The Ontario silver mine is a mine that was active starting in 1872, and is located near Park City, Utah, United States.

== History ==
The lode was discovered by accident on 19 January 1872 by Herman Budden, Rector Steen (Pike), John Kain, and Gus McDowell. The mine was purchased by George Hearst through R. C. Chambers from the prospectors for $27,000 on 24 August 1872.

Hearst and his business partners James Ben Ali Haggin and Lloyd Tevis owned this mine and constructed the necessary infrastructure to make it productive, including hoists and stamp mill. The mine was not profitable for its first three years. According to legend, expenses of development substantially drained Hearst's financial resources. As a result of his straitened circumstances, Hearst sold his home and horses, and even dismissed his servants and enrolled his son William Randolph Hearst in public school. Chambers, who had been retained as manager, brought the bonanza ore body into production by the late 1870s. It eventually produced fifty million dollars' worth of silver and lead.

By the time of Hearst's death in 1891, the Ontario mine had paid him more than $12 million in dividends. This was only one of the four big mines he had bought shares in and that were located in the West, including the Ophir on the Comstock Lode, the Homestake Mine (South Dakota), and the Anaconda Copper Mine (Montana). The mine also made manager Chambers one of Utah's Bonanza Kings.

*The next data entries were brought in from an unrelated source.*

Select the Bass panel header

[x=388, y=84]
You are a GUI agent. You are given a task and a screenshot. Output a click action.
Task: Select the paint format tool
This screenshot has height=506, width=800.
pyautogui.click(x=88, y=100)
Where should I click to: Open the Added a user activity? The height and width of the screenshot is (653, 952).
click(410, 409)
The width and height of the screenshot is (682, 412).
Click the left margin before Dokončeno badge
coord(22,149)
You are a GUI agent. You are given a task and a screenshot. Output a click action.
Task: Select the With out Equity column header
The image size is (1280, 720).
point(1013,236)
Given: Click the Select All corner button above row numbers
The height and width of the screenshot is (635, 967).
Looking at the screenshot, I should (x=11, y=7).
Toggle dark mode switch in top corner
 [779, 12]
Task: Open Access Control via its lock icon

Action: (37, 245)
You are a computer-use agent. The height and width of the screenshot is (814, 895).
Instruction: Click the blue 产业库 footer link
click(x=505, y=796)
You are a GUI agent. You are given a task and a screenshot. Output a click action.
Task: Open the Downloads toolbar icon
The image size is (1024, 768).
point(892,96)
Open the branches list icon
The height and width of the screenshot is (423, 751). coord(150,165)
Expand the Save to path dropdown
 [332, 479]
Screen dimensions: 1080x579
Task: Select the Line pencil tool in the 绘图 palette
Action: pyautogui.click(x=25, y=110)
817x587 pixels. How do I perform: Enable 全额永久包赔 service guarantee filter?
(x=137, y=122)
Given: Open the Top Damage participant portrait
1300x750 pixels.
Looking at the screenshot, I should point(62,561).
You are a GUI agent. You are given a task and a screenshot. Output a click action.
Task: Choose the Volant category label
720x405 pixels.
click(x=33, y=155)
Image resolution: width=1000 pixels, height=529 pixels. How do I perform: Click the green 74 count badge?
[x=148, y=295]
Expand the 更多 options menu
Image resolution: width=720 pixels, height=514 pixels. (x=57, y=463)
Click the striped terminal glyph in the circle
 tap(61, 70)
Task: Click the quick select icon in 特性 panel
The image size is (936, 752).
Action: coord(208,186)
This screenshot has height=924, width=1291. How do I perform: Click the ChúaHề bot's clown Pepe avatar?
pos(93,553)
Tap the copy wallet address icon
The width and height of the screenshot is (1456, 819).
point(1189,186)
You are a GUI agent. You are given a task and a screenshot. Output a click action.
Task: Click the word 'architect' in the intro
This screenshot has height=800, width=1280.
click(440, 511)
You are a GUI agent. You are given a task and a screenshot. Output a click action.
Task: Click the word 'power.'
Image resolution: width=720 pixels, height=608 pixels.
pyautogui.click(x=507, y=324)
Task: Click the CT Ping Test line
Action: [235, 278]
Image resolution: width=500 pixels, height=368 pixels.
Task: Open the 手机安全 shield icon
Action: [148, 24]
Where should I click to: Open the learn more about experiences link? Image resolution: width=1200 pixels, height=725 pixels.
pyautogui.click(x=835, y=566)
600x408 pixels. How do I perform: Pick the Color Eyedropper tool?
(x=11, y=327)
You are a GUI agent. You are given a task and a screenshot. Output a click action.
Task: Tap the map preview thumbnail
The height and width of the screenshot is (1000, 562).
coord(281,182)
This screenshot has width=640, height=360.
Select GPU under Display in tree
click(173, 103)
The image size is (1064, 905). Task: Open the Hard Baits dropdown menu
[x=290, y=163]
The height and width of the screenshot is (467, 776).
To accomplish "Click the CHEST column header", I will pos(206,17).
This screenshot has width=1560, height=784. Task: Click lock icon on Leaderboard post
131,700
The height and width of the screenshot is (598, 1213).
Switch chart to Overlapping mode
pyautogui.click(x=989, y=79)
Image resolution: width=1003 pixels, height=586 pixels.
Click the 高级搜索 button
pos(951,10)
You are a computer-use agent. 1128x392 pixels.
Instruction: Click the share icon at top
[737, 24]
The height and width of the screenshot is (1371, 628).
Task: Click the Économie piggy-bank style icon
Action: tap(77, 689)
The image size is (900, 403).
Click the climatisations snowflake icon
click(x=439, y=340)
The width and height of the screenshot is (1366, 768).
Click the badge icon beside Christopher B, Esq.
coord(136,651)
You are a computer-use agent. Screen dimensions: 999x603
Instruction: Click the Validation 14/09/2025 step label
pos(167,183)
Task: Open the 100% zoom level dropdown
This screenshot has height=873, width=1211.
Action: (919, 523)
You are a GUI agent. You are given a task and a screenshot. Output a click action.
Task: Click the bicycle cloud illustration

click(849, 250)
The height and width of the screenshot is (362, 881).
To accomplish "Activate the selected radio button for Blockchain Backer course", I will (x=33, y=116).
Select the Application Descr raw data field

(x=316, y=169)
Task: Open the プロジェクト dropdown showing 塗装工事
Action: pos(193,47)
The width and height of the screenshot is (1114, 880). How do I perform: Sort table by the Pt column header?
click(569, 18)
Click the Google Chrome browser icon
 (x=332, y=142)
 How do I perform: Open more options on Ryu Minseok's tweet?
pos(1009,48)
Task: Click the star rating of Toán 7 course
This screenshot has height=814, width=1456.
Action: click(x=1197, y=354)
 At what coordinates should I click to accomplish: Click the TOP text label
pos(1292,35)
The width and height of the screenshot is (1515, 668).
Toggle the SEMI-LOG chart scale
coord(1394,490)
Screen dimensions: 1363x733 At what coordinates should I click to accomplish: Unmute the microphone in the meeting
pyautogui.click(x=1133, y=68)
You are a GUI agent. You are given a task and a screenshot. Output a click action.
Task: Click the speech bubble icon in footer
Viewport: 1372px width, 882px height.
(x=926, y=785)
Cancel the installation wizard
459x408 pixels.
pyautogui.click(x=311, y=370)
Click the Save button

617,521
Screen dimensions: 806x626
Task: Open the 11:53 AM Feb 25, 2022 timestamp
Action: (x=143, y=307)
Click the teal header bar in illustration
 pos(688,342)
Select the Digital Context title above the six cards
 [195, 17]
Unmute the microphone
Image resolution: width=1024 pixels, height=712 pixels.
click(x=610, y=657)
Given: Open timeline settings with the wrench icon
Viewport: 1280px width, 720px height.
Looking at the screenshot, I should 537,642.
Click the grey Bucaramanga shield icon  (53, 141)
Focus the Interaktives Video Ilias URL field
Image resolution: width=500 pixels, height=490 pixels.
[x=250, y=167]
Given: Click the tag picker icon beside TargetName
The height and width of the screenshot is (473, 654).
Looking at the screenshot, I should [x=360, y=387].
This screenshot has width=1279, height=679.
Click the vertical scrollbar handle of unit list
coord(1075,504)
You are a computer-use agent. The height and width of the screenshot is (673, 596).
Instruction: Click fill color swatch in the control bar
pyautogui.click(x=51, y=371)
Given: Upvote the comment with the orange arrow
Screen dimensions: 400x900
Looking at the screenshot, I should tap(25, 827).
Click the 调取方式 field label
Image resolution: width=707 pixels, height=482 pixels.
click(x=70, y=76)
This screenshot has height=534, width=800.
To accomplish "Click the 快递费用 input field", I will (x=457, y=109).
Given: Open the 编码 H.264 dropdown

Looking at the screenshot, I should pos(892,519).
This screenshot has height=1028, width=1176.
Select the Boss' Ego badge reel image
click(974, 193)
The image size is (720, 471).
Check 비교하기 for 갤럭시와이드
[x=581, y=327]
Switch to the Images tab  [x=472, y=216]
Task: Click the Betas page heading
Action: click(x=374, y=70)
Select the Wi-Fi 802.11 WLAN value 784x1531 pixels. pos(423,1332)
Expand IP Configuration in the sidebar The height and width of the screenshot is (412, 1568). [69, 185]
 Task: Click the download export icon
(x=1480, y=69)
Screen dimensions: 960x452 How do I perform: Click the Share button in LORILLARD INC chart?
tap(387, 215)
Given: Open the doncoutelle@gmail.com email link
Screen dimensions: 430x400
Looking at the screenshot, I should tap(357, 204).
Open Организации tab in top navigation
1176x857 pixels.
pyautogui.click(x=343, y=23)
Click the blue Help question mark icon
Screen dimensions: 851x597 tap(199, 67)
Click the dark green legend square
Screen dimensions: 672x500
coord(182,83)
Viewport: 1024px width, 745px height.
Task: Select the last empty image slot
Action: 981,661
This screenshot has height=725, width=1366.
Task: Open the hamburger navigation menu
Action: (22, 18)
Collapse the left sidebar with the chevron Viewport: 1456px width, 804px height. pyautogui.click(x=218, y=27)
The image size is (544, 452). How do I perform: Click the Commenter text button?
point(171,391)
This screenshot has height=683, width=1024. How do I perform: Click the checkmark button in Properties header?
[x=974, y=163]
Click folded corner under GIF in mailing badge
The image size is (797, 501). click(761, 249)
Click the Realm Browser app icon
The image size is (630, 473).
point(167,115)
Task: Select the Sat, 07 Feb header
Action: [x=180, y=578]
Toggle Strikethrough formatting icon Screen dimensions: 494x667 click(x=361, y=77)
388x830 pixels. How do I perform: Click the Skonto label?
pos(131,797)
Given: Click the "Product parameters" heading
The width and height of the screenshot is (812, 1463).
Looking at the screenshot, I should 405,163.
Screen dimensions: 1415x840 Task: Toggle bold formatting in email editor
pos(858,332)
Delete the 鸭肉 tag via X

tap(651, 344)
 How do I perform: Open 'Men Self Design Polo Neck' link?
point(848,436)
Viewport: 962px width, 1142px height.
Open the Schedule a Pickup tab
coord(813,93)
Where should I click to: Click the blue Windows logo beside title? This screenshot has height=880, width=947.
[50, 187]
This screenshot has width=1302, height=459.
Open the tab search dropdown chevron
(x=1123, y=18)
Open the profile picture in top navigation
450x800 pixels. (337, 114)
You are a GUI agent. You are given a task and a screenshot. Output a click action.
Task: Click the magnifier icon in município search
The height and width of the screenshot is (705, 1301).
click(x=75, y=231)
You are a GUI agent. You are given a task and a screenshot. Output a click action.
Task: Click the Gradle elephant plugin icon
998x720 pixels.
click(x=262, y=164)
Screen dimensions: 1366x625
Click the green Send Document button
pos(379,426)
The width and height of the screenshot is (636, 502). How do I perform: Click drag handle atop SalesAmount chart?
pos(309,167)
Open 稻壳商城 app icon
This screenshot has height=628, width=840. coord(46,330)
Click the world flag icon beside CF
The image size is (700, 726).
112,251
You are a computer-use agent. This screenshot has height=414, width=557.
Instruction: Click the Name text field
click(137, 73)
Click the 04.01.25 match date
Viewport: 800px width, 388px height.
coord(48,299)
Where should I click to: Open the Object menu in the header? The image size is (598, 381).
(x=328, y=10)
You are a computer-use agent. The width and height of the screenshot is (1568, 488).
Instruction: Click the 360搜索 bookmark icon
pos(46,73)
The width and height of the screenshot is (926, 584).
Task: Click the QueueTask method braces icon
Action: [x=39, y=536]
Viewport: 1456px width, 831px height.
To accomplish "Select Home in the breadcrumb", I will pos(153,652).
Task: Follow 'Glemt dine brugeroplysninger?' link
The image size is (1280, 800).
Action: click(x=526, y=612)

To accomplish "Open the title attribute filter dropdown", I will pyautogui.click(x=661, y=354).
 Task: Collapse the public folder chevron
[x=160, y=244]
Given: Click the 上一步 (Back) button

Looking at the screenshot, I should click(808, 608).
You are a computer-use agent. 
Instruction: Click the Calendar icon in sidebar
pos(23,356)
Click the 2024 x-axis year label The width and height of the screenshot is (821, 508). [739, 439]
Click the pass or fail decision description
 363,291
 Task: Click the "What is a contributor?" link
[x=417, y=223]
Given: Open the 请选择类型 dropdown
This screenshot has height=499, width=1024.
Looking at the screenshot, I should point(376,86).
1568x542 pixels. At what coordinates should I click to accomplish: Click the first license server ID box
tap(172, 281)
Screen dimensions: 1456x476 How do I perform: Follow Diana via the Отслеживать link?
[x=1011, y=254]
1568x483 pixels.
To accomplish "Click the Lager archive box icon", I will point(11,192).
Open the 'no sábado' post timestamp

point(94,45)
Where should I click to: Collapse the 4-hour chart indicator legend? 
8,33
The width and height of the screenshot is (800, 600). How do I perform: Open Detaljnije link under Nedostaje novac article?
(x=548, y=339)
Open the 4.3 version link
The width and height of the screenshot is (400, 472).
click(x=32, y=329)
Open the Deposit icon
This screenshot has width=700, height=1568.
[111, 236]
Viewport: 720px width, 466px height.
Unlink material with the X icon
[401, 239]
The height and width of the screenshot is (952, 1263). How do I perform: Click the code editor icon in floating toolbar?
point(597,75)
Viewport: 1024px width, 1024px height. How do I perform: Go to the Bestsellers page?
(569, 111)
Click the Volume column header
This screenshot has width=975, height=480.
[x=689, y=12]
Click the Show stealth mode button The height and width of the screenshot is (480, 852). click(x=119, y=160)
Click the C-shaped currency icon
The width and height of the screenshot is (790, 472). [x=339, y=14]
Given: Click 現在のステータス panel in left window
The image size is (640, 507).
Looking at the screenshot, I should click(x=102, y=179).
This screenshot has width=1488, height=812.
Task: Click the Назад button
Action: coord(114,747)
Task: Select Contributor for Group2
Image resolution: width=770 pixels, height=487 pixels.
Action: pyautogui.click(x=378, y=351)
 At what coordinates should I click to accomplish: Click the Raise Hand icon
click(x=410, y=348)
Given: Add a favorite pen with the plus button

The Ontario mine was credited as being more consistent in yielding annual dividends during the late nineteenth century than any other mine in Utah. The Ontario company's mill was also the birthplace of two significant hydrometallurgical processes, the Russell Process and the Cyanide Process. Edward H Russell (Yale 1878) developed his process for working low grade silver ores by a leaching process, 1883–1884, and young Louis Janin (UC Berkeley) experimented with cyanide on the ores, filing a caveat to patent a cyanide process in 1886.

Between 1874 and 1964, the Ontario Mine produced 41,289 ounces of gold, 55,710,608 ounces of silver, 164,231,209 pounds of lead, 210,350,684 pounds of zinc, and 3,911,102 pounds of copper. Primary ores included argentiferous galena, sphalerite, and tetrahedrite-tennantite with pyrite and quartz gangue.

The Ontario mine reopened as a tourist attraction in 1995, only to close again after a few years.